People can generally have different problems with their feet. Runners are even more likely to get different problems like callus, blisters, or black toenails. But these are just cosmetic issues that can be easily treated. Bunions, on the other hand, are just as unsightly as they are uncomfortable. So here is some information about bunions, what are the causes, how they can be treated and different bunion exercises that you can do to help either prevent or improve the condition.
What Are Bunions?
A bunion represents an enlargement of the joint of the big toe. This usually causes the big toe to bend towards the other toes, crowding them, and the base toe bone moves outwards, making it not just uncomfortable, but also painful.
What Causes Bunions?
Bunions are most commonly met in women, and have several different causes, such as:
- – Poor fitting footwear – this is the most common cause of bunions
- – Rheumatoid or osteoarthritis
- – Family history of bunions
- – Neuromuscular or genetic diseases, that can result in muscular imbalances, like Down’s syndrome
- – Excessive pronation, abnormal foot function – rolling your foot inwards can lead to bunions
- – Unequal legs – the longer leg is usually more likely to develop a bunion
- – Feet trauma or injury can sometimes lead to causing the bunion occurrence
- – Week feet ligaments
- – Bone deformities
- – Poor foot mechanics
- – Flat feet
How can bunions be treated?
Most bunions can be treated without extreme measures such as surgery. Here are some of the possible treatments:
- – Wide fitting shoes, avoid high heels, if shoes are the bunion’s main cause
- – Bunion exercises
- – Ice to reduce the swelling and pain, while also elevating the foot using a stool
- – Bunion shield over it to reduce the pain
- – Bunion night splints – can help reducing the bunion’s size and straighten it while sleeping
- – Stretches included in your daily routine for feet and toes – it will increase circulation and help bone realignment
- – Bunion surgery may be required in some cases, but only if there is no other option
A bunion is a biomechanical deformity; therefore bunion exercises won’t get rid of them, but can help increasing flexibility and relieving bunion symptoms.
The benefits of doing foot exercises can help by slowing the progression of the bunion. Toe stretches and foot exercises can keep the joint between the foot and big toe mobile, strengthening the muscle controlling your big toe and maintaining flexibility.

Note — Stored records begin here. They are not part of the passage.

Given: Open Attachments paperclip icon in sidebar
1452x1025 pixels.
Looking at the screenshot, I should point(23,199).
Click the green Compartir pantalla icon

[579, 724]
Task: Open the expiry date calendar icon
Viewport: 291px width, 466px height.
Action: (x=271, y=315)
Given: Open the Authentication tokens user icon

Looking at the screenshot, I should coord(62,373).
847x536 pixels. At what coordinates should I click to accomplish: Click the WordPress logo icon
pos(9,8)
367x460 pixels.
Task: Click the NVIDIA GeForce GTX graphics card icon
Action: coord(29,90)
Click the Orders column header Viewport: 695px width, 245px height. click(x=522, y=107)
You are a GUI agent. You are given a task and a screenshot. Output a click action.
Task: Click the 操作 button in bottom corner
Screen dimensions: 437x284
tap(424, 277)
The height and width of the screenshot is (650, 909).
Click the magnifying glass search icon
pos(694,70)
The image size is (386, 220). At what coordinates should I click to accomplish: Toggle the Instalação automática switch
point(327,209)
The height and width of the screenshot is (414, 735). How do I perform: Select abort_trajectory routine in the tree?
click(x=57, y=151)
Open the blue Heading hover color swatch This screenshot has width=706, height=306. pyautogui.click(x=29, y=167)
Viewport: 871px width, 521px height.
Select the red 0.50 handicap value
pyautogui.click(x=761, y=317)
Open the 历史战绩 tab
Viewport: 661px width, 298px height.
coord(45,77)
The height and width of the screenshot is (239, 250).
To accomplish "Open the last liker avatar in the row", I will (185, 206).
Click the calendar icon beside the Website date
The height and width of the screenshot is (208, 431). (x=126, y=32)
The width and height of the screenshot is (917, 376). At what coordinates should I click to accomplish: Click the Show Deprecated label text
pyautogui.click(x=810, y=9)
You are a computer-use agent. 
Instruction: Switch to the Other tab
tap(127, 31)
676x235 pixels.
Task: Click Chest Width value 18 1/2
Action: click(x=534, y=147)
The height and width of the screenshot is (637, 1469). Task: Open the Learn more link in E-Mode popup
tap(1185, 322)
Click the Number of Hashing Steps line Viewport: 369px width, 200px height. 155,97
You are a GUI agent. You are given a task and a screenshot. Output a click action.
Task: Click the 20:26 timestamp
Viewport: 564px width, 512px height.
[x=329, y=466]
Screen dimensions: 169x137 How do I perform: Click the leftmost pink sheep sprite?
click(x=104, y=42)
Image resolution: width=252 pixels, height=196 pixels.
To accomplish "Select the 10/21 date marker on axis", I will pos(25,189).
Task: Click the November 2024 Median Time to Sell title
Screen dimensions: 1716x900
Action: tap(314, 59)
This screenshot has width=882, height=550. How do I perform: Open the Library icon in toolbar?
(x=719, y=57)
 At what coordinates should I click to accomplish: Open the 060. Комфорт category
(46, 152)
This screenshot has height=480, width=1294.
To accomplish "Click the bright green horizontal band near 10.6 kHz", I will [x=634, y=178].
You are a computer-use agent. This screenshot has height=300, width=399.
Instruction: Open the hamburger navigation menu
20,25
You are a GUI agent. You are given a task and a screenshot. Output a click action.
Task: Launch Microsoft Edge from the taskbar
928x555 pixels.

So here are some bunion exercises you can do to help with the flexibility, reducing pain and symptoms:Toe flexing and contracting – press toes against a wall or a hard surface to stretch and flex them; hold it for 10 seconds, and repeat 3-4 times; then flex them in the opposite direction, and again, hold for 10 seconds and repeat the exercise.Toe stretches – by stretching your toes you can offset foot pain and keep them limber. Point the toes ahead and then curl them under, maintaining each position for 5 seconds. Repeat 10 times. These bunion exercises are also very beneficial if you have chronically bent toes or hammer toes, besides the bunion.Stretching the big toe – use your fingers to pull the big toe into proper alignment, holding it for 10 seconds and repeat several times.Ball roll – sit down, put a golf ball under your foot on the floor, and roll it around for 2 minutes; this will massage your foot’s bottom, relieving cramping and foot strain.Resistance exercises – wrap a belt or towel around the big toe, and pull it towards you while pushing your toe forward.Traction exercises – grasp the foot and toe and try to pull off the toe, holding it for 10-15 seconds; repeat several times; this will help keeping the joint mobile.Picking up marbles – this is another gripping exercise meant to keep your foot flexible; place several marbles on the floor and use your foot to pick them up and place them in a bowl one by one.Towel curls – spread a towel on the floor, curl your toes around it and pull it toward you. This will strengthen your toes and keep them flexible. Repeat 5 times.Elastic band – loop and elastic band around both big toes; spread the feet to straighten the toe, and hold the position for several minutes; repeat a couple of times.Walk along the beach – walk on sand whenever possible; this will give a gentle massage to your feet and strengthen your toes. It is great for people who also have arthritis.
It is recommended to do bunion exercises daily, both in the morning and evening. These bunion exercises will not heal the bunion, but they will definitely help you reduce the pain, relieve the symptoms and keep your toes and feet flexible and mobile, while also increasing their strength.